Kan Damarları Kesilince!!
70'li yıllar, ülkede şiddet ve terörün tüm azgınlığı ile devam ettiği yıllardı. Dönemin şartlarını, iliklerine kadar yaşamış bir insanım. Buna rağmen, fikir ve düşünce adına en verimli geçirdiğim yıllardır diyebilirim.
Aslında, biraz garip gelebilir insana bu durum. Bir yanda ülkeyi baştanbaşa saran şiddet ve terör ortamının içinde olacaksınız, bir yandan da fikir ve düşünce namına en verimli yıllarınızı yaşayacaksınız.

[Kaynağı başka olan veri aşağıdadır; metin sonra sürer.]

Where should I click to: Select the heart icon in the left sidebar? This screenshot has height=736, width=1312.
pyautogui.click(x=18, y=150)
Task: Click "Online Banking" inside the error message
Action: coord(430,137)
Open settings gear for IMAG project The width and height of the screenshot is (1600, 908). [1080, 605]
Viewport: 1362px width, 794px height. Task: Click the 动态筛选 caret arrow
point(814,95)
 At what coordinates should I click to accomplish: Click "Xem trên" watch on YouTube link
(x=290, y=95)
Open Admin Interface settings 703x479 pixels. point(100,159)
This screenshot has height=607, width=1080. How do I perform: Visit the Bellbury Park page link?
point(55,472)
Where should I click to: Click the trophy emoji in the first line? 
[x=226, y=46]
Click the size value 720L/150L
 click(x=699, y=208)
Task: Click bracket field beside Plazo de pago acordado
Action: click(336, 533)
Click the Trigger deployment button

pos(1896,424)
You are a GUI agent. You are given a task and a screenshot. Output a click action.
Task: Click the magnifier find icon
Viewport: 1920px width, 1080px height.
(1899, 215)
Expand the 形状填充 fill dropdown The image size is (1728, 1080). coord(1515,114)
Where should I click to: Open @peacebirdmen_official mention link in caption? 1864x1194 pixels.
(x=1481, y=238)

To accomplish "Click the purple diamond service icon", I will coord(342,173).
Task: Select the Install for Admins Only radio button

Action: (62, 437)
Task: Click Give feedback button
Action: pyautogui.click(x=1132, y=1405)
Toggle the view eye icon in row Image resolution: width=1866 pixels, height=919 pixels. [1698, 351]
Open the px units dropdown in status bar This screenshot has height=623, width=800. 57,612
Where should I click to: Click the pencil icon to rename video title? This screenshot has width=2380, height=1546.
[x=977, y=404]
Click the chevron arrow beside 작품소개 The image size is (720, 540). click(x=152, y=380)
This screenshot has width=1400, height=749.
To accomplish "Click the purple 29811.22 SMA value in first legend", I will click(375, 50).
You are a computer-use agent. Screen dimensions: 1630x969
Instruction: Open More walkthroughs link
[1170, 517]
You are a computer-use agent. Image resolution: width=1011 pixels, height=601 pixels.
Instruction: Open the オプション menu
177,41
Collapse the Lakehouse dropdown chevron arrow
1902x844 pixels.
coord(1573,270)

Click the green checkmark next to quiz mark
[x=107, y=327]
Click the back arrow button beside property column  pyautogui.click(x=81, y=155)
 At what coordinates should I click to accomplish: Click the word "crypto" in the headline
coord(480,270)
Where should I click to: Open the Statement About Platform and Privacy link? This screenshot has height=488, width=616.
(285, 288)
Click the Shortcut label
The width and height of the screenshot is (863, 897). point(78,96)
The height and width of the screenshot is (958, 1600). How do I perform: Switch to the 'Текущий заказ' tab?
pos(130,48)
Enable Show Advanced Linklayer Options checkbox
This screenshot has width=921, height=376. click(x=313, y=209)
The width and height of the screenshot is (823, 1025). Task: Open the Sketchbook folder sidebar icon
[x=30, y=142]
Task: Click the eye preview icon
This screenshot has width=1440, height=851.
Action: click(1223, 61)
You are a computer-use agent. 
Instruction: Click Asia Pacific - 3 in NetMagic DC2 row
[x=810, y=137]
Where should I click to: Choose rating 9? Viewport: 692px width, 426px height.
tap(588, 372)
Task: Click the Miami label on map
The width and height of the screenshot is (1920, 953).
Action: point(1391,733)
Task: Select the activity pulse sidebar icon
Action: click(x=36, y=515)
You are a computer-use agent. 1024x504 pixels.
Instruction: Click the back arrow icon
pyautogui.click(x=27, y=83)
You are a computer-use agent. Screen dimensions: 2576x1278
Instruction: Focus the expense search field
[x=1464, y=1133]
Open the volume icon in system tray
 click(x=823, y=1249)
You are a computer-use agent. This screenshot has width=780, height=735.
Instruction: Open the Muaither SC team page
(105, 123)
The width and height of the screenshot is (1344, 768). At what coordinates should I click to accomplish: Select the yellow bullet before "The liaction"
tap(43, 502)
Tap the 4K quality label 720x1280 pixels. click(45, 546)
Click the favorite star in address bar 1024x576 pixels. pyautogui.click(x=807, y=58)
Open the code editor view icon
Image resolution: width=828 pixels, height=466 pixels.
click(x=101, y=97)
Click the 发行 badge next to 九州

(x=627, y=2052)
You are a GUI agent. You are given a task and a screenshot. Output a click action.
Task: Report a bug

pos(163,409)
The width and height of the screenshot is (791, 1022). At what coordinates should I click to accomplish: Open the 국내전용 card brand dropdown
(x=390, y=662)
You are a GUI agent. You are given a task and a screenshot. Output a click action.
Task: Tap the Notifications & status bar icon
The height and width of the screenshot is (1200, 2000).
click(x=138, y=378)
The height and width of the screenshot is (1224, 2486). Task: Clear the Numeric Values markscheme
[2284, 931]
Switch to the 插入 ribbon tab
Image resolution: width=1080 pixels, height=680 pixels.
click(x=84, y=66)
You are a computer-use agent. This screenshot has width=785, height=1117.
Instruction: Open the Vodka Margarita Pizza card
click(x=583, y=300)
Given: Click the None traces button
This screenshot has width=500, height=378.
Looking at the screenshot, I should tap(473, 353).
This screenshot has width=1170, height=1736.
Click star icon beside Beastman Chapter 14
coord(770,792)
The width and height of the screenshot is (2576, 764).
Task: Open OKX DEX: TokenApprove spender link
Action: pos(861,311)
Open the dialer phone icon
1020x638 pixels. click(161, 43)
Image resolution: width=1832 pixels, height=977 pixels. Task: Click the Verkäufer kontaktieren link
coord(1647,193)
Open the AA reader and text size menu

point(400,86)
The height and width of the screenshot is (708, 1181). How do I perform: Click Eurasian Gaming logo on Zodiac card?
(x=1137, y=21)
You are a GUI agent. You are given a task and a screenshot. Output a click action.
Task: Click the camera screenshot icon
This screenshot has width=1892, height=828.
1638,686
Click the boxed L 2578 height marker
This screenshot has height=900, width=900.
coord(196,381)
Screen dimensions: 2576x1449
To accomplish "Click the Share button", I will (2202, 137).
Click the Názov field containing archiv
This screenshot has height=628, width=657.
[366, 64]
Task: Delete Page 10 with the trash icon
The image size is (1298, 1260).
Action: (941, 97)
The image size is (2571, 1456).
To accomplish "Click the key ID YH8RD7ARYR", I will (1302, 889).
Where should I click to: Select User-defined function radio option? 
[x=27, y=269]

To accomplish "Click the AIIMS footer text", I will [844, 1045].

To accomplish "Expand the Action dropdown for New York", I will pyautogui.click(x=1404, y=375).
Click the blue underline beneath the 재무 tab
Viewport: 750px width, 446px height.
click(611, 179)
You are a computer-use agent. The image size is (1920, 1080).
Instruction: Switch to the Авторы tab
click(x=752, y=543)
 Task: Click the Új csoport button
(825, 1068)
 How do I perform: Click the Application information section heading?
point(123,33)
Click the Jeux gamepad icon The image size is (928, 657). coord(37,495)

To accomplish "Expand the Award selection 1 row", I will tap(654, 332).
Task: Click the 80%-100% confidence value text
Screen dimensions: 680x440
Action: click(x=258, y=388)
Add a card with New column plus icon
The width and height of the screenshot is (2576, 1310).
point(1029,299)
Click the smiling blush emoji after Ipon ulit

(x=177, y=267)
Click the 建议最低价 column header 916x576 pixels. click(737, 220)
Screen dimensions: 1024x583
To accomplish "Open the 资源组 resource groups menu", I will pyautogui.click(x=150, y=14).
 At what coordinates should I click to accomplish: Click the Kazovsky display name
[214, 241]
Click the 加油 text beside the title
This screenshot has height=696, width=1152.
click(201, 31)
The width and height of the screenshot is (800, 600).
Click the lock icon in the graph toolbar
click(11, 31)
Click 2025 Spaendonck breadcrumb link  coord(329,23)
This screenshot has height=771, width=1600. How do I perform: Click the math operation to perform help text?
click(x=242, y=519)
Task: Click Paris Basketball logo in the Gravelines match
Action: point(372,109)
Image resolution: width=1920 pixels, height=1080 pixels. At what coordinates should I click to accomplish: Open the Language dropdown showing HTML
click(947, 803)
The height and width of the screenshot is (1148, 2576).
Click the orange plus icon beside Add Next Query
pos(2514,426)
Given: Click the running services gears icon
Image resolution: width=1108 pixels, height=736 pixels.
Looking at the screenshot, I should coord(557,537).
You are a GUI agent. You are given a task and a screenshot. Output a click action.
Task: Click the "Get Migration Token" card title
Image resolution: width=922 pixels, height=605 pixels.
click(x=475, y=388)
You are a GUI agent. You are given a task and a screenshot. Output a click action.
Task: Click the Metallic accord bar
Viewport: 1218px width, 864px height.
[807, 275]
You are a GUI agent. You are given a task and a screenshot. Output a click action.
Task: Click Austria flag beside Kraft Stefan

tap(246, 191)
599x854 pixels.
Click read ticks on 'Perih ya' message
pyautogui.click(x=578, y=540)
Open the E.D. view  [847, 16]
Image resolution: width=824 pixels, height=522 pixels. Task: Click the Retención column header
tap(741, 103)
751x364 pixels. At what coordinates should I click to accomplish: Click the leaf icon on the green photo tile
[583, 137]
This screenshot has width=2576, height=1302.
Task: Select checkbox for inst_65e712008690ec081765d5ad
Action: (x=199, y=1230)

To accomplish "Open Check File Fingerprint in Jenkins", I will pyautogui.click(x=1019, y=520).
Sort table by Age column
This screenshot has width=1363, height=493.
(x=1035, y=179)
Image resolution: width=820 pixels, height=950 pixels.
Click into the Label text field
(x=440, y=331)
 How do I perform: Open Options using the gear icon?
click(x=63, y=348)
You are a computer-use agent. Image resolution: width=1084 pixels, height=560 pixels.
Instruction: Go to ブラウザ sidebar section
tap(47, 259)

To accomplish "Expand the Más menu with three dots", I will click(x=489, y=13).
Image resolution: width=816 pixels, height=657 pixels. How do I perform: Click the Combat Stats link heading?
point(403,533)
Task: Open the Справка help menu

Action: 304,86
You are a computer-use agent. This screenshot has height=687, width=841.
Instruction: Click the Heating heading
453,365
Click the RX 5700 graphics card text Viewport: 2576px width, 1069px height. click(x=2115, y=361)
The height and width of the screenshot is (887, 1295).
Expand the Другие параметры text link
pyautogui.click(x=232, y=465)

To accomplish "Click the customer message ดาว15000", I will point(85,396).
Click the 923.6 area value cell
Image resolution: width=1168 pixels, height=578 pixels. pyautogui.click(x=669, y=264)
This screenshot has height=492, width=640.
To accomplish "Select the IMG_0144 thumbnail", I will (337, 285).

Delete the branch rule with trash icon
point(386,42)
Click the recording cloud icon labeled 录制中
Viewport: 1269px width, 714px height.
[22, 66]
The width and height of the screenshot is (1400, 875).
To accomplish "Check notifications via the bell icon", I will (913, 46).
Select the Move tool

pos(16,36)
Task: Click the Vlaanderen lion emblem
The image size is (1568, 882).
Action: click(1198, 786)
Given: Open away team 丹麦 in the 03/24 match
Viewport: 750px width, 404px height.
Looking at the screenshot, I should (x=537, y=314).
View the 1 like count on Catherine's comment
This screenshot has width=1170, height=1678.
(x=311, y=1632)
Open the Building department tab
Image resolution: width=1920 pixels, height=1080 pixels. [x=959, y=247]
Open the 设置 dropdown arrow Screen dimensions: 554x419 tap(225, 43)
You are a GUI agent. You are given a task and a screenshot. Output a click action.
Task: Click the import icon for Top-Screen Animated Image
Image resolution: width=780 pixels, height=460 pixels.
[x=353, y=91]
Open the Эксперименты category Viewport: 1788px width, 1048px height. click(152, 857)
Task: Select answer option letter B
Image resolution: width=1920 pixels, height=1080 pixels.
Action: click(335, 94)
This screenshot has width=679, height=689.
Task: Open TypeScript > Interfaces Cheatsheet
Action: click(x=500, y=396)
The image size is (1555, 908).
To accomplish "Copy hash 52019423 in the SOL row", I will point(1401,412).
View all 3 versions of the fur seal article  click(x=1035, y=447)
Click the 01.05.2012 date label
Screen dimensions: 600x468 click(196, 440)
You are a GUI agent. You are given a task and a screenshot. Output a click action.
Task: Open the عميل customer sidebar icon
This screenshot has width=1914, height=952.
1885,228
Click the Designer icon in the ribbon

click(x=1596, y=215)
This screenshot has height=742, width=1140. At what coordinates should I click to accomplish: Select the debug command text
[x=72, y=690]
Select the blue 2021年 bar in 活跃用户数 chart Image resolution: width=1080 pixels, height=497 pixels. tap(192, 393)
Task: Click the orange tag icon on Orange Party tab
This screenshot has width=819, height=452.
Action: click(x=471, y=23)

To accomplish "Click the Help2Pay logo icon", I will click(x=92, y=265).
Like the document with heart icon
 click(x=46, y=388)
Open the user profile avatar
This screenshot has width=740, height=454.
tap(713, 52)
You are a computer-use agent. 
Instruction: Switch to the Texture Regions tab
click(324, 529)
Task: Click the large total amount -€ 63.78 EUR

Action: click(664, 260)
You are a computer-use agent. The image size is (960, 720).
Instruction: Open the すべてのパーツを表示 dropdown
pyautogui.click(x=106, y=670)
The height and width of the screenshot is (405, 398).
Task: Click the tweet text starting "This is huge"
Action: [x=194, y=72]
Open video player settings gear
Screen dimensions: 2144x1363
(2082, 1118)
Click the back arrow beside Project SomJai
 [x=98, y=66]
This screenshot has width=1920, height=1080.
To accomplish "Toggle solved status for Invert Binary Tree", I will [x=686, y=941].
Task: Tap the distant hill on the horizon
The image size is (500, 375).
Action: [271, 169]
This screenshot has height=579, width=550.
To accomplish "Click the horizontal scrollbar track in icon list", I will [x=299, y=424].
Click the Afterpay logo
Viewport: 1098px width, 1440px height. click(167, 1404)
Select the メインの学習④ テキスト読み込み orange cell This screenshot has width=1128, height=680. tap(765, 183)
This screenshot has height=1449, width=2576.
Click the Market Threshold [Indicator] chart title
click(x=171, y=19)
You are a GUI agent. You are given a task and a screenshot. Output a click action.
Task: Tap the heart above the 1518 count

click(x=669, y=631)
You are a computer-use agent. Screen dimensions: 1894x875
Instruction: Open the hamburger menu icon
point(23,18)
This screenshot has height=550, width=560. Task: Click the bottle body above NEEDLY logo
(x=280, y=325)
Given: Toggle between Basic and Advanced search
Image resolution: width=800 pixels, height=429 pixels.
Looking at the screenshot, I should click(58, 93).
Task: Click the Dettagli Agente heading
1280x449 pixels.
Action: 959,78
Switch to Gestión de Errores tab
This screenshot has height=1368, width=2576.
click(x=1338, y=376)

Konuyu biraz açmak istiyorum.
70'li yılların yarıdan fazlasını İstanbul'da geçirdim. Fikirtepe Atatürk Eğitim Enstitüsünde okuyorum. Fikirtepe, Osmanlı padişahlarının ilim sohbetlerine katıldığı bir semtin ismi. Bu yönüyle tarihi bir mirası var.
Atatürk Eğitim Enstitüsü, işte bu Fikirtepe'nin kadim tarihi üzerine kurulmuş bir yüksekokul idi. Milli Eğitime en nadide öğretmenler bu okuldan yetişirdi. Ankara Gazi ve Fikirtepe Atatürk Eğitim Enstitüsü fikir, sanat ve ilim hayatına çok sayıda kıymetli isim kazandırmıştır.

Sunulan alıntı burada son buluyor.